──────── FRAGMENTO DE ORIGEN ────────

Al principio, lo vio como una oportunidad. «Ahora que la gente no me conoce y no me tratan mal, podré hacer amigos. Lo intenté en la primera noche, pero al día siguiente ya me choqué con esa barrera. Se habían formado grupitos, me habían dejado de lado y no entendía qué había hecho mal. Con el tiempo fui conociendo a gente, pero igual, no pasaron de conocidos». Frente a la rigidez normativa de un instituto, se «perdía» en la libertad de la universidad. Y sufría la distancia con casa, tres horas de tren. «Tenía que ir todos los fines de semana; si no, me encontraba mal». Superó el primer año, pero llegó el 'burnout', una de sus variadas expresiones anglosajonas. Un colapso por el agotamiento de no encajar que afectó a sus notas. «Lo tuve que dejar». Encerrada en la habitación entre el ruido de una residencia, de sus fiestas.
Se reenganchó en Segovia con la formación profesional de laboratorio. A raíz del fiasco en la universidad, dio una segunda oportunidad al autismo y empezó a documentarse. «Chicas de mi edad, con diagnóstico tardío, que se sentían como yo, no habían encajado en ningún sitio». Lo compartió con su madre, escéptica al principio, pues tenía el mismo estereotipo del niño raro y las matemáticas. Hasta aquella mañana en la que volvió hecha pedazos de la fábrica, empezó a cuadrar todo y un mes y medio después tenía una valoración positiva de Autismo Segovia. Pero entre una cosa y la otra, Sandra siguió luchado contra sí misma, una chica tímida que desarrolló ansiedad social en el instituto por el 'bullying', así lo trataba su psicóloga.
Su primer trabajo fue en una conocida hamburguesería, un contexto hostil para alguien que no soporta las voces. «Sin experiencia laboral, es el único sitio en el que te cogen. Dije, adelante, voy a intentar superar la ansiedad social». Pero necesitaba que alguien le dijera que recogiera la mesa. Es una currante, pero su punto débil es la iniciativa, necesita órdenes específicas. «Me echaron a los cinco días. Yo hacía las cosas bien, pero lo típico, me vieron como una molestia». Y eso que sonreía a los clientes, un punto más de su guion. Porque era metódica, las entrevistas las pasaba. «Hacía 'masking'. Lo sentía como una actuación».

──────── DATOS ALMACENADOS ────────

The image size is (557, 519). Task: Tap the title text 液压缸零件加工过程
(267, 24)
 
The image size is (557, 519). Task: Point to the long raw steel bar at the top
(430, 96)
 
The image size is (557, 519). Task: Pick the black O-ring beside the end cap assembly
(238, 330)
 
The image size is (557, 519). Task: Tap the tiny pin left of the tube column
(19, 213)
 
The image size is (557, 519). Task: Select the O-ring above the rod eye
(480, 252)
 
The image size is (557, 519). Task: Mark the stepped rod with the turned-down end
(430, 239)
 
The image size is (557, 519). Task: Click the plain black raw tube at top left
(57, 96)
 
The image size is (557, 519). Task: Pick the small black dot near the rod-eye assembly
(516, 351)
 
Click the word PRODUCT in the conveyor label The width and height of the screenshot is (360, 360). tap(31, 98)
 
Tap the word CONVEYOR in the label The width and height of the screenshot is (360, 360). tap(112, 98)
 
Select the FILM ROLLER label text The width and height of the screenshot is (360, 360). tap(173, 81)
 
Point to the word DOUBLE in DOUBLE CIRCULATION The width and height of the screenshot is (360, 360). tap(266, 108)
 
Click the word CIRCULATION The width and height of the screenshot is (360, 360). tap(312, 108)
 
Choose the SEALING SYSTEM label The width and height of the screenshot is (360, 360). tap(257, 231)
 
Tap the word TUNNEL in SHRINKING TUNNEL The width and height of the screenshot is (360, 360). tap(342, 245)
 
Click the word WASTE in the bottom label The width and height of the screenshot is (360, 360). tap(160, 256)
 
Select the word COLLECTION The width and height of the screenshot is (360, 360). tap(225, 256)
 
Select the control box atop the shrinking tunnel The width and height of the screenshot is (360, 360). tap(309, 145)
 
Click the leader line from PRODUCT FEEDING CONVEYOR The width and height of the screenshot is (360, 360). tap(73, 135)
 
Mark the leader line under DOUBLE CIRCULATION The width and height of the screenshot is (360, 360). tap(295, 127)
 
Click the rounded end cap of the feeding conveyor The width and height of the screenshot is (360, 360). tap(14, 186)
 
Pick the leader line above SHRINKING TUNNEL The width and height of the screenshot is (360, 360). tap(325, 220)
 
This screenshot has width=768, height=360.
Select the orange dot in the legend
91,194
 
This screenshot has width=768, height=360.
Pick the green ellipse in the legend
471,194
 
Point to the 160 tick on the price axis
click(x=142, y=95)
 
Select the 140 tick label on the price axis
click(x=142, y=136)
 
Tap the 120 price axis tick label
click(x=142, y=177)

────────

**TAREAS PENDIENTES:**
a. En el texto sobre Sandra, ¿cuántos días después de empezar la despidieron de la hamburguesería?
b. Indica si cada afirmación concuerda con el texto sobre Sandra y cita las palabras que lo deciden: (i) su casa quedaba a tres horas de tren de la universidad; (ii) su madre aceptó desde el primer momento la idea del autismo; (iii) en Segovia cursó una formación profesional de laboratorio.
c. Continúa el texto sobre Sandra a partir de su última frase.

**RESPUESTAS:**
a. A los cinco días.

b.
(i) Sí: «Y sufría la distancia con casa, tres horas de tren».
(ii) No: «Lo compartió con su madre, escéptica al principio».
(iii) Sí: «Se reenganchó en Segovia con la formación profesional de laboratorio».

c.
De ahí a una cadena de pizzerías: aguantó el mes de prueba en la cocina. «Peor todavía. Era muy pequeño, nos íbamos chocando, el ruido, los gritos de la gente, hacerlo todo rápido». Y atender las llamadas. «El teléfono, con mi ansiedad social, complicado... Yo aguanté, pero llegaba a casa agotadísima. Y aun así, al día siguiente, volvía. Y me daban ataques de ansiedad al ir. ¿Si todo el mundo puede trabajar, por qué yo no iba a poder? Me tendré que esforzar más». Por eso probó de cajera en un supermercado. «Tenía que pensar en poner una sonrisa, ofrecer bolsas, pero cobraba bien. Había un guion y yo lo seguía, pero cuando algo se salía de él, me bloqueaba y tenía que llamar al encargado. Yo sentía que lo estaba superando». Estuvo cuatro días. Su empleo más breve, una sola noche, fue el peor: aquella fábrica. El último 'burnout'.
Así que recibió el diagnóstico como un alivio. «Hay una explicación, no me lo estoy inventando, soy diferente, tengo mis limitaciones». Y se imagina una infancia feliz de haberlo tenido antes, sin sentirse culpable. «Cuando estaba en un centro comercial me molestaban el ruido y las luces, pero se camuflaba como la típica rabieta de niña pequeña. Y me estaba dando una crisis». O 'Meltdown'. Ahora sabe por qué se cansa más en un contexto así. Y aplica su mentalidad científica a las relaciones sociales: observa a los demás e imita. «Mostrar más claramente que estoy interesada en la otra persona, atreverme a empezar yo las conversaciones». Hay obstáculos como saludar con dos besos. «No me gusta el contacto físico». O estirar demasiado un encuentro fortuito. «Yo esas conversaciones vacías no sé hacerlas. Hola, adiós y ya está. A lo mejor otra persona espera que le pregunte por su vida».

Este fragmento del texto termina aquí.